A total of 127 patients with microbiological or histopathologic evidence of infection with Aspergillus were identified. In 102 of these patients (80%) there was a positive culture for Aspergillus (100 bronchial aspirates, 1 cerebrospinal fluid, and 1 brain biopsy specimen). The remaining 25 patients had no positive cultures but were included because of at least two positive galactomannan assays (n = 8), two positive galactomannan assays and an autopsy showing hyphael invasion with Aspergillus (n = 7), or an autopsy showing hyphael invasion with Aspergillus without positive galactomannan assay (n = 10). The vast majority of isolates were Aspergillus fumigatus (96%), three were A. niger, and one was A. flavus.

Of 1,850 admissions to the MICU during the study period, 527 patients died (28%) and 357 underwent autopsy (68%). Autopsy with hyphael invasion with Aspergillus was found in 52 cases or 15% of all autopsies. Of the 127 patients included in the present study, 109 died (86%) and 76 underwent autopsy (70%). Hyphael invasion was found in 52 cases (66%). Table 1 gives an overview of the characteristics of all 127 cases. The 127 patients were divided into two groups: a group of 38 patients who had a hematologic malignancy (n = 37) or another cancer (n = 1, seminoma), and a group of 89 patients without cancer.

Patients with Malignancy

Mean SAPS II score in the 38 patients was 61, with a predicted mortality of 69%. The observed ICU mortality was 100%. Mean ICU length of stay was 14 days. According to the EORTC/MSG criteria, these patients were classified either as proven IA (n = 26, 68%) or as probable IA (n = 12, 32%). Autopsy was done in 30 of 38 patients (79%). Twenty-five autopsies (83%) showed hyphael tissue invasion with Aspergillus. One patient had tissue invasion on a small bowel biopsy.

In 29 patients (76%), antifungal treatment was given.

During their stay in the MICU, galactomannan testing was performed in 35 of 38 patients (92%). This test was positive at least twice in 28 patients (80%). All of them died, and autopsy showed hyphael invasion in 18 patients. The other 10 patients did not get an autopsy (n = 7) or were treated for more than 7 days with antifungals and, hence, had a negative autopsy (n = 3). In four patients, galactomannan testing was negative, although autopsy showed hyphael tissue invasion. Three patients had negative galactomannan testing and did not get an autopsy.

In 20 out of the 38 patients (53%), there was a high suspicion of IA before or within 48 hours of admission to the MICU.

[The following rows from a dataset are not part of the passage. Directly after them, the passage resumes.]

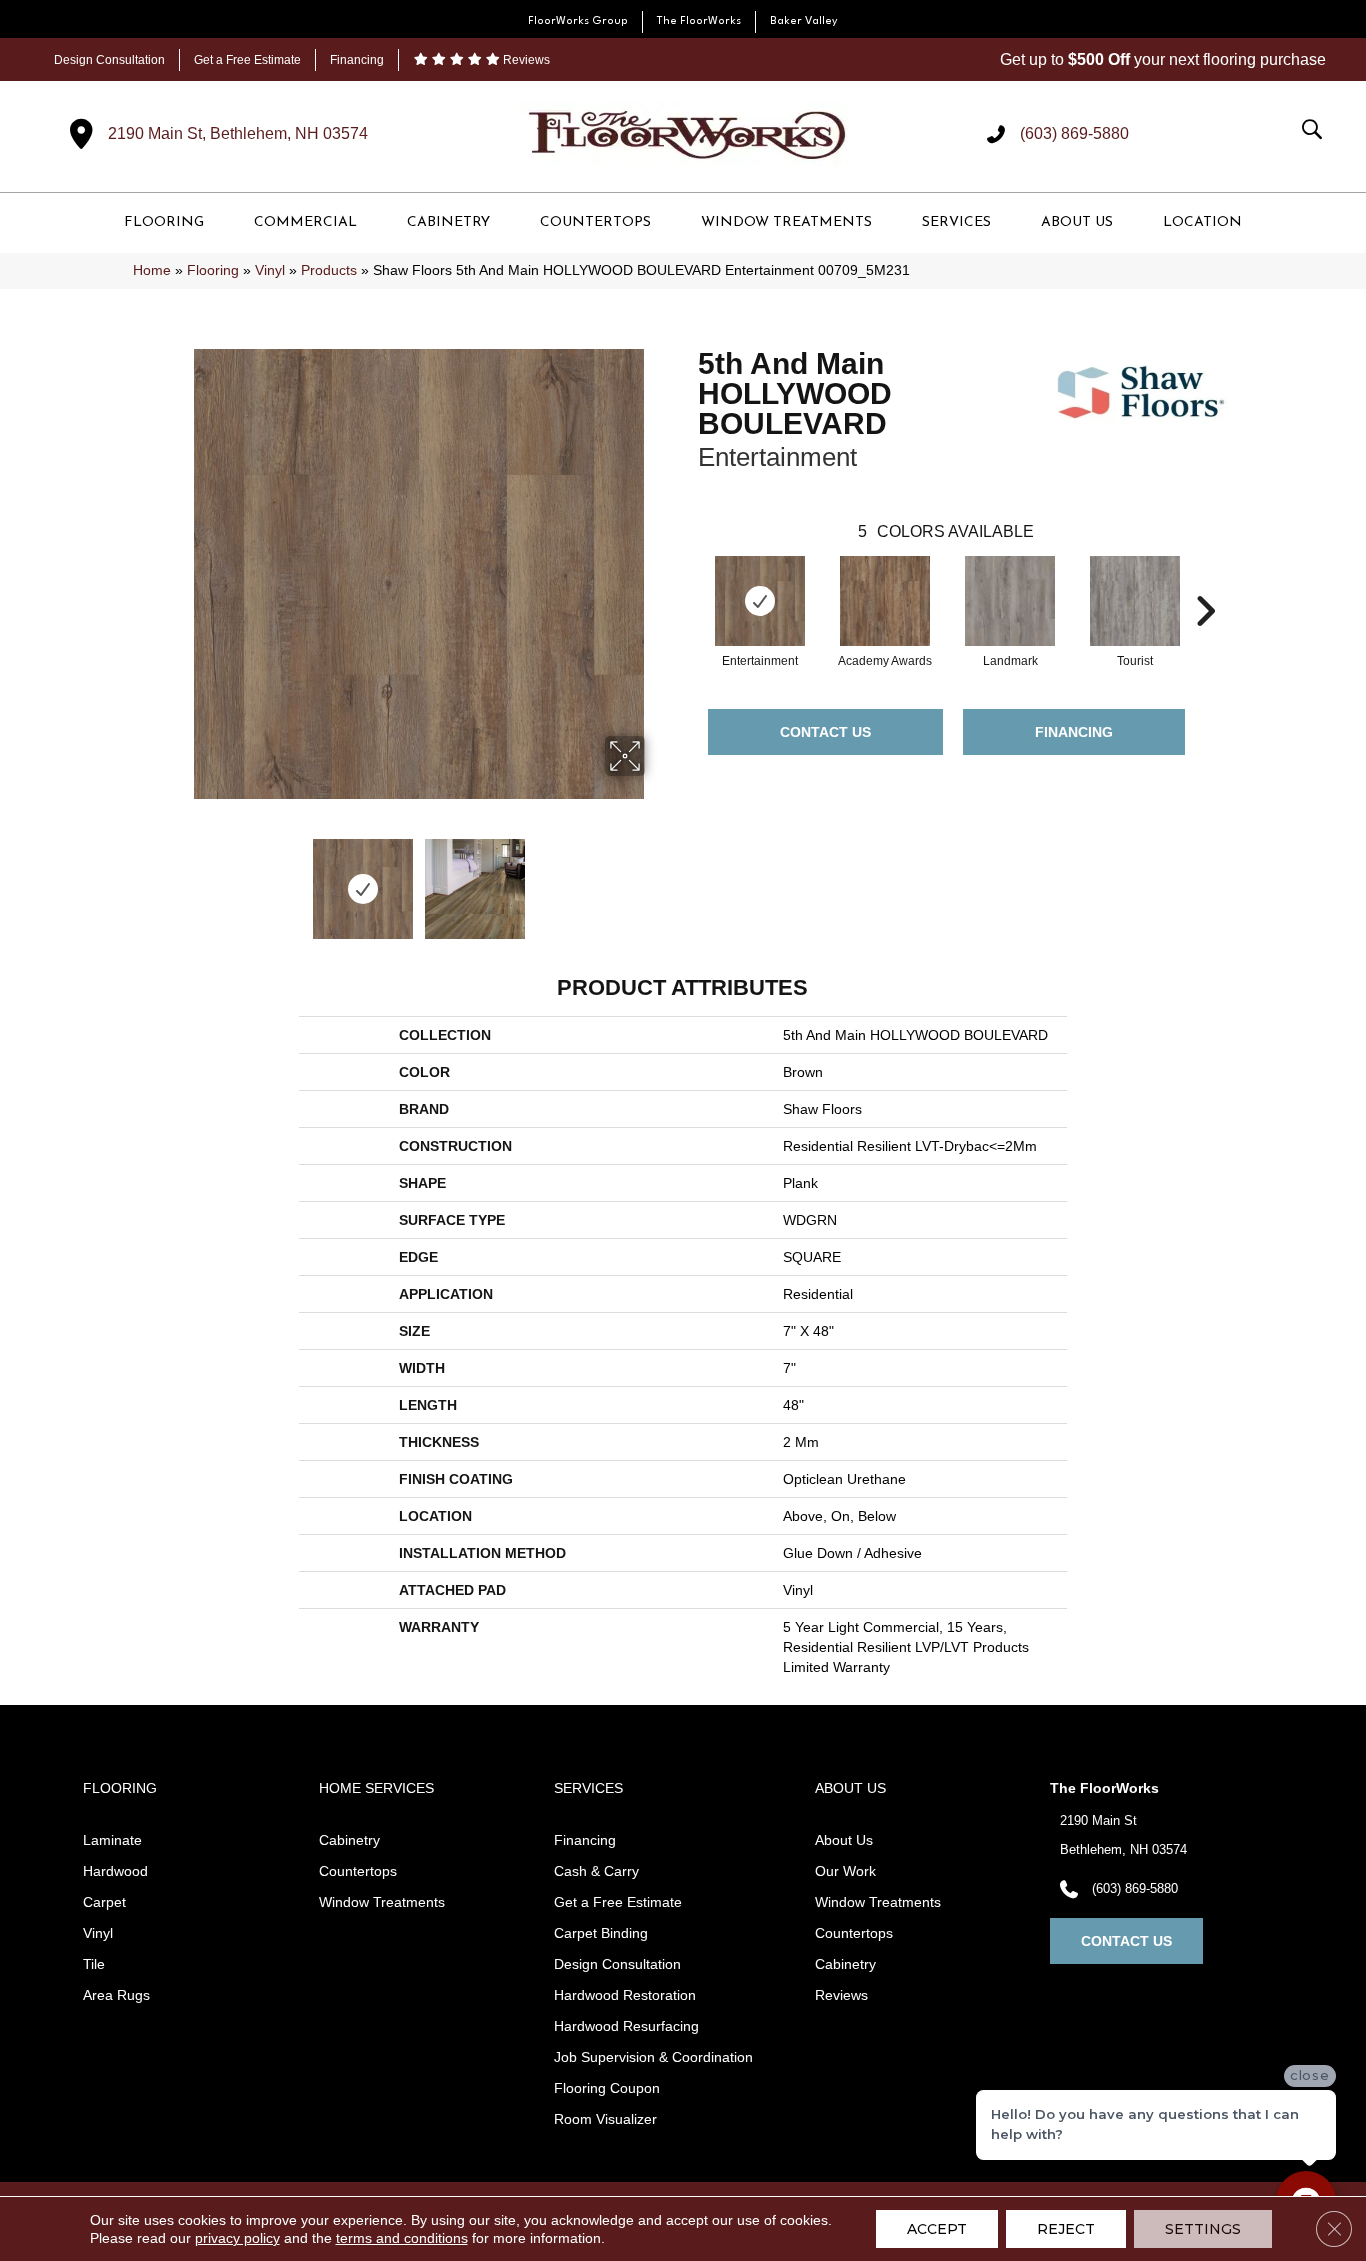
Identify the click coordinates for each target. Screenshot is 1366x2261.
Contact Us (825, 732)
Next (658, 879)
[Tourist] (1135, 601)
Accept (937, 2229)
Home (152, 270)
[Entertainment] (760, 601)
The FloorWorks (699, 21)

Patients without Malignancy

This group comprised 89 patients. Among the 89 cases, 35 patients had COPD (42%), 9 were solid organ transplant recipients (10%), 17 had a broad range of autoimmune diseases requiring immunosuppressive therapy (19%), 6 had liver cirrhosis (7%), and 22 were classified as miscellaneous (22%). In this last group, 14 patients were colonized with Aspergillus without evidence of fungal disease. The patients were classified as proven IA (n = 30, 34%), probable IA (n = 37, 42%), possible IA (n = 2, 2%), and colonization (n = 20, 22%).

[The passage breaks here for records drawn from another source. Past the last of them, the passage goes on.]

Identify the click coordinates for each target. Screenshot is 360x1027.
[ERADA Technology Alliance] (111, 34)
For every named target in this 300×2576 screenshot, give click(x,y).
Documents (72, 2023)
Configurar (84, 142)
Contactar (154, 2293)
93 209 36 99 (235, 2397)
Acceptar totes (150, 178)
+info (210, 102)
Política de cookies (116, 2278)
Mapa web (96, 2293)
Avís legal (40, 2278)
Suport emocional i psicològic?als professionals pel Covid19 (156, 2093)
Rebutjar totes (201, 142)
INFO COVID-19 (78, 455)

The mean SAPS II score was 52, with a predicted mortality of 48%. The observed mortality was not as high as in the group with malignancy, but was still substantial (80%, n = 71). Mean length of ICU stay was 23 days. Among the 18 patients that survived, 10 had only "colonization" with Aspergillus, and none of them had risk factors for IA. Postmortem examination was done in 46 out of the 71 patients who died (65%), and 27 out of the 46 autopsies (59%) showed hyphael invasion with Aspergillus. Nineteen patients had disseminated aspergillosis (at least two organs invaded). One patient had a positive bronchial biopsy. In 23 patients (26%) there was a high suspicion of IA before or within 48 hours of admission to the MICU.

Patients without Malignancy with Proven or Probable IA

Table 2 summarizes the characteristics of the 67 proven (n = 30) and probable (n = 37) cases. In 14 patients with proven IA and in 7 patients with probable IA, Aspergillus was cultured before or within 48 hours of admission. The mean SAPS II score in these 67 patients was 52, with a predicted mortality of 48%. The observed ICU mortality was 91% (proven IA, 97%; probable IA, 87%). Of the 30 patients with proven IA, there were 5 cases without any compromising host factors as defined by the EORTC/MSG: three patients with Child C alcoholic liver cirrhosis, one 95-year-old man with pneumonia, and one patient with septic shock and multiorgan failure. Four out of five had bacterial infections (Escherichia coli, Klebsiella pneumonias, Enterococcus faecalis, and Streptococcus pneumoniae) and the positive culture for Aspergillus was thought to be colonization. They died during their first week of intensive care. Nine patients had a bronchial aspirate with Aspergillus and a positive serum galactomannan assay, but were classified as probable IA, because there was no autopsy, and hence no histologic proof was obtained. Six of them were patients with COPD, two were patients with autoimmune diseases, and one was a solid organ transplant recipient.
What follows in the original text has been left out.